The lines below, from the one containing "Where should I click to: Open" through the one containing "Open 프리셋 라이브러리", should be set down exactly, with no pictures and nothing else.

MATERIAL FOR THIS TASK:
────────────────────
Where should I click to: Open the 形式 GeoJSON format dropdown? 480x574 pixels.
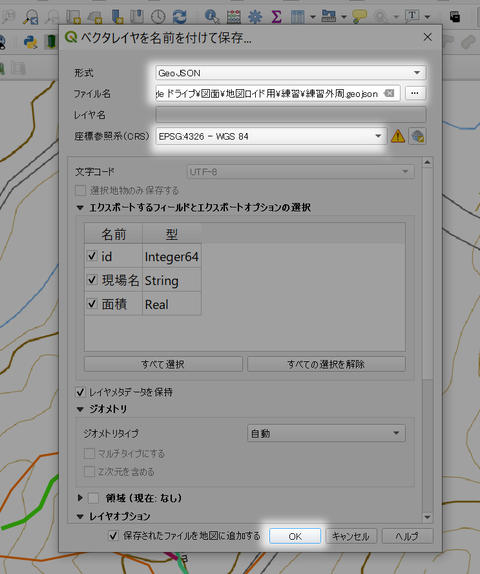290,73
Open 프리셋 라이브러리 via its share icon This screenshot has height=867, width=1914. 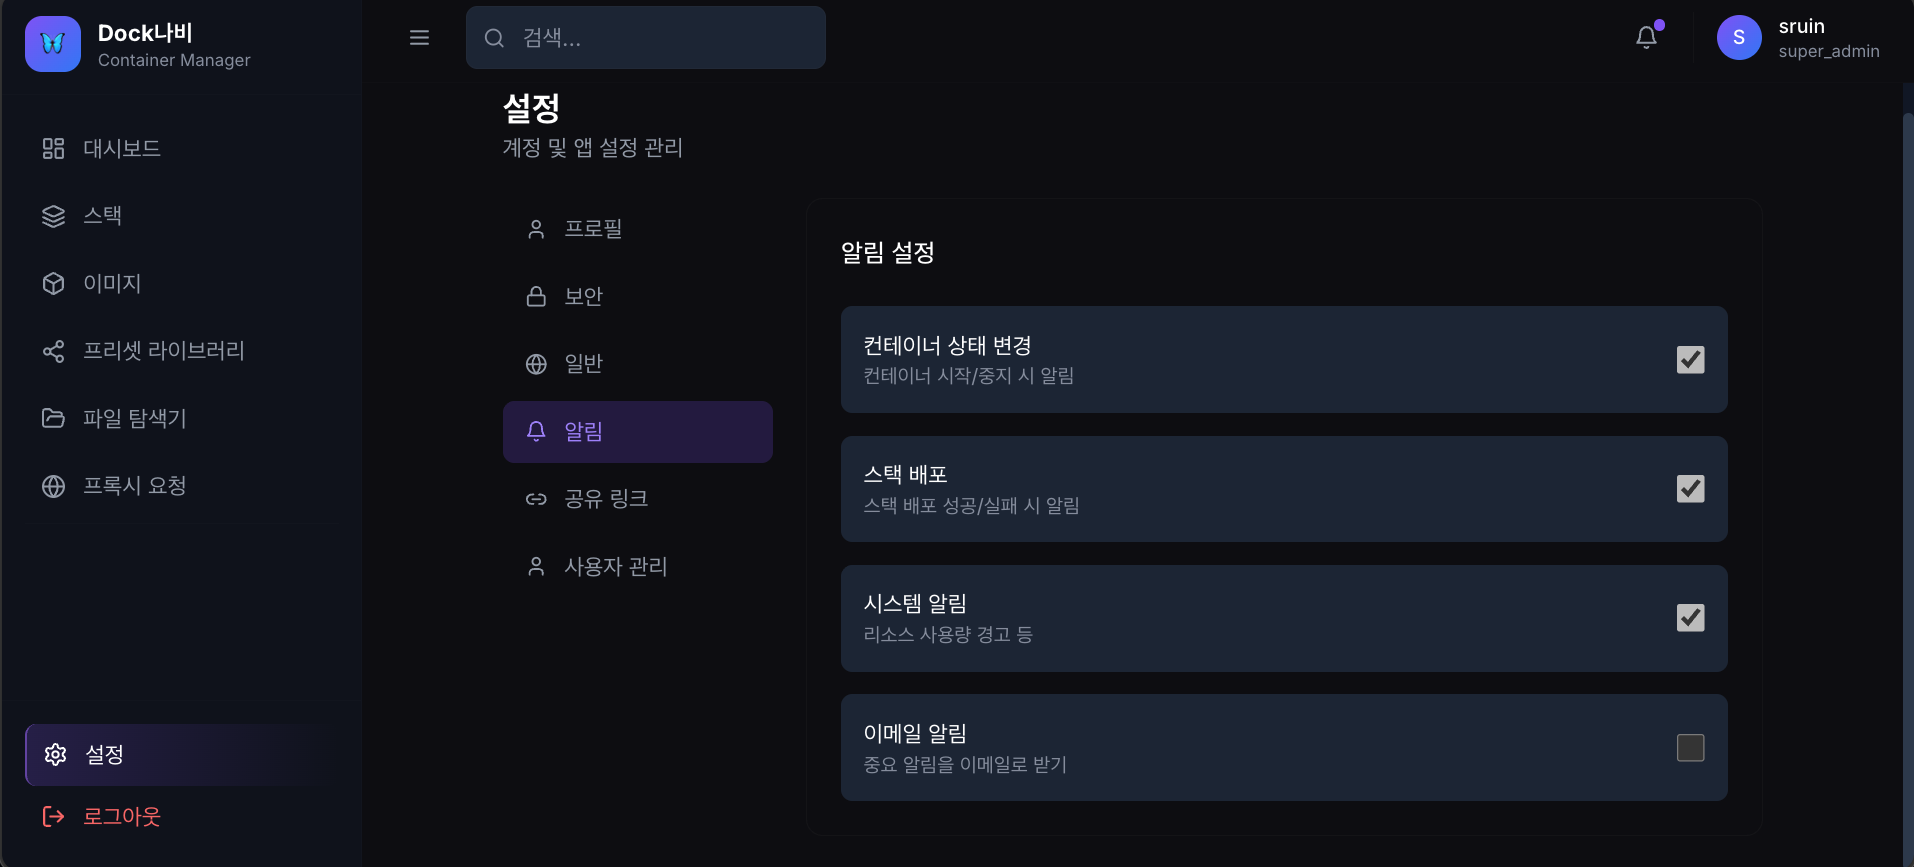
────────────────────
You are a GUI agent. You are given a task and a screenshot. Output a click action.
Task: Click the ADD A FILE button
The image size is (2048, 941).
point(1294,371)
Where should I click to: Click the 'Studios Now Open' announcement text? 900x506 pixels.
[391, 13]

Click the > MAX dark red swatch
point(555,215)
────────────────────
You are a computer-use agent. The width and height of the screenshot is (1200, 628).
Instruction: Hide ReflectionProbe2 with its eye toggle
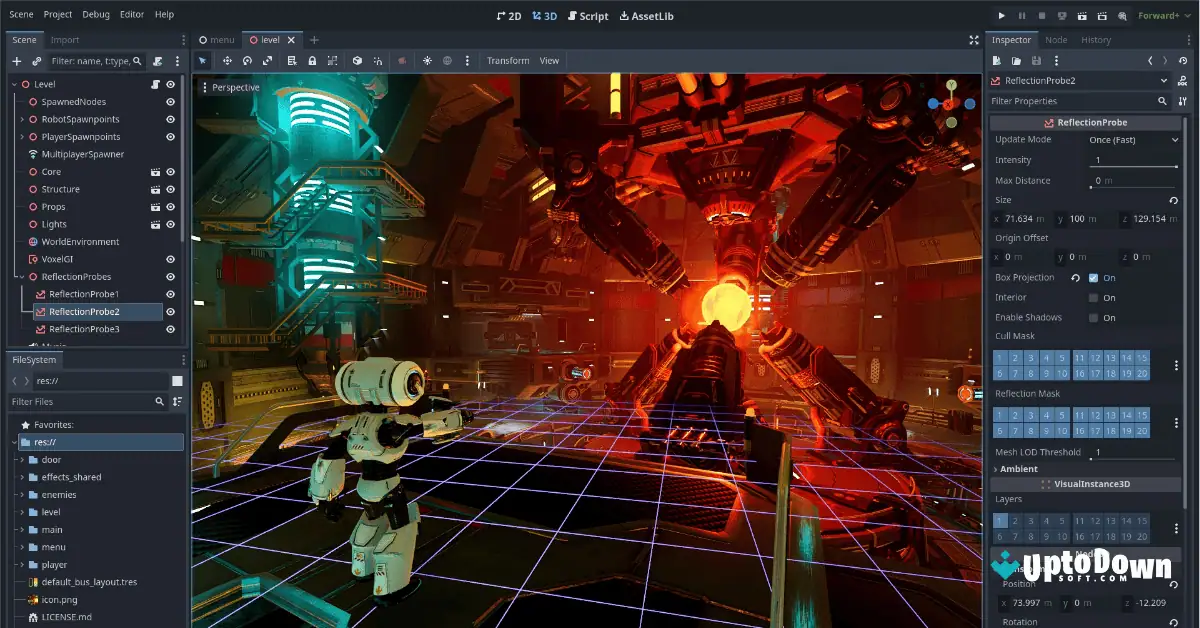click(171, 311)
────────────────────
RESPONSE AREA:
Where should I click to: Open the 形式 GeoJSON format dropdown? 480x574 pixels.
290,73
Open 프리셋 라이브러리 via its share icon This screenshot has height=867, width=1914. 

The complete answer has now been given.